İşbirliğine dayalı öğrenme bir gruba ait olma duygusunu, başkalarının beceri ve yeteneklerine karşı duyarlı olma, liderlik ve iletişim becerileri, öğretmenden bağımsız olarak öğrenebilme duygusunu, risk almada cesaretli olabilme gibi becerilerin gelişimine olanak sağlar (Şenyurt ve Karakuyu, 2015, s. 21).

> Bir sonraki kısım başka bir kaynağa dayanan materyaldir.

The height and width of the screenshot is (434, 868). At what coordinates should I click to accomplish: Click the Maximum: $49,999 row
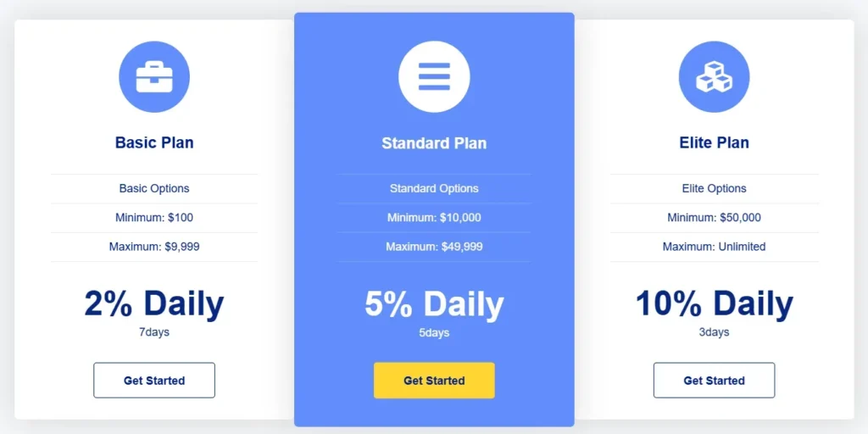click(x=434, y=247)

İlkokul çocuklarının gelişimsel özellikleri dikkate alındığında geleneksel gruplarda grup üyeleri bilgi almayı isterler ancak kendi bilgilerini paylaşmayı pek arzu etmezler. Bazı grup üyeleri sorumluluklarını yerine getirmeksizin grubun başarısından yararlanmaya çalışabilirler. Elde edilen verim, grup üyelerinin bazılarının bireysel çalışmayla elde edebileceğinden fazla olmakla birlikte, çalışkan üyelerin bireysel çalışmayla edineceği verimden düşüktür. İşbirliğine dayalı öğrenmede ortak öğrenme amaçlarını gerçekleştirmek ve elde edilen verimden tüm üyelerin yarar sağlaması esası vardır. Böyle bir grupta grup üyeleri öğrenilecek materyali anlama ve daha fazla çalışma hususunda birbirini teşvik ederek bilgi paylaşımını sağlarlar. Hiçbir üyenin çaba sarf etmeksizin grup başarısından yararlanmasına izin verilmez. Sonuç olarak elde edilen verim grup üyelerinin bireysel performansının toplamından büyüktür (Erciyeş, 2014, s. 285).

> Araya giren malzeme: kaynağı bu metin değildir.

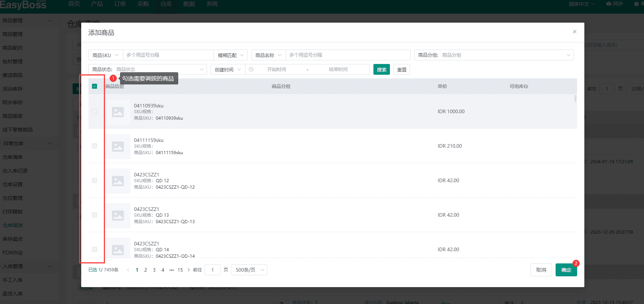Viewport: 644px width, 304px height.
Task: Open the 商品SKU search type dropdown
Action: coord(106,55)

Erikson, ergenlerdeki gelişim krizlerinin artan hassasiyet dönemlerinin dönüm noktası olduğunu ve bu dönüm noktalarının psikolojik direncin gelişimi için fırsatlar sunduğunu belirtmiştir. Ergenler görüntülerinin pek hoş olmayacağı endişesiyle sınıf ortamlarında soruları cevaplama konusunda pek gönüllü değildirler. Aynı öğrenciler işbirliğine dayalı öğrenmenin desteklediği öğrenme etkinliklerine katılmada ve zorlu hedeflere ulaşmada daha isteklidir. Bu dönemde kendini değerli hissettiği bir gruba ait olma duygusu, bireyin psikolojik esneklik yapılandırmasını sağlar. Esnek ergenler daha fazla başarı, sosyal yeterlik, empati, sorumluluk ve iletişim becerilerine sahiptir. Ayrıca kendini ifade etme ve problem çözmede soyut kavramsallaştırma yetenekleri sergilerler (Willis, 2009).

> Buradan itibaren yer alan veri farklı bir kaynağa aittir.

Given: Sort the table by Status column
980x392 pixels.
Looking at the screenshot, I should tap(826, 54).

İşbirliğine dayalı öğrenme öğrencilerin güdülenmelerini kolaylaştırır. Grup üyeleri başkalarıyla birlikte çalışma alışkanlığı kazanır, birbirlerine saygılı ve hoşgörülü olmayı öğrenirler. Düşük yetenekli çocuklar bu süreçte öğrenme becerilerini geliştirirken, öğrenme zevk veren bir eğlence halini alır. Bununla birlikte kişinin ait olma gereksinimlerini karşılamalarına yardımcı olur (Güven, 2011, s. 221).

Öğrencilerin, başkalarının fikirlerine saygılı olma, hoşgörülü olma ve tartışmayı öğrenme bakımından işbirliğine dayalı öğrenme yaşantıları önemli fırsatlar sunmaktadır. Öğrenme sürecinde hata yapma korkusunu ve kaygı düzeyini en aza indirerek öğrencilerin öğrenme sürecine etkin katılımlarını sağlamaktadır. Ahlak gelişiminde kişilerarası uyum eğilimine denk gelen ilkokulun son döneminde akran gruplarında işbirliği gözlenmeye başlar. Grup arkadaşlarına yardım etmek ve mutlu etmek önemlidir. İşbirliğine dayalı öğrenme benmerkezciliğin azalması ve olaylara başkalarının gözüyle bakabilme özelliğinin kazanılması açısından önemli deneyimlere olanak ve ortam sağlamaktadır (Senemoğlu, 2012, s. 64).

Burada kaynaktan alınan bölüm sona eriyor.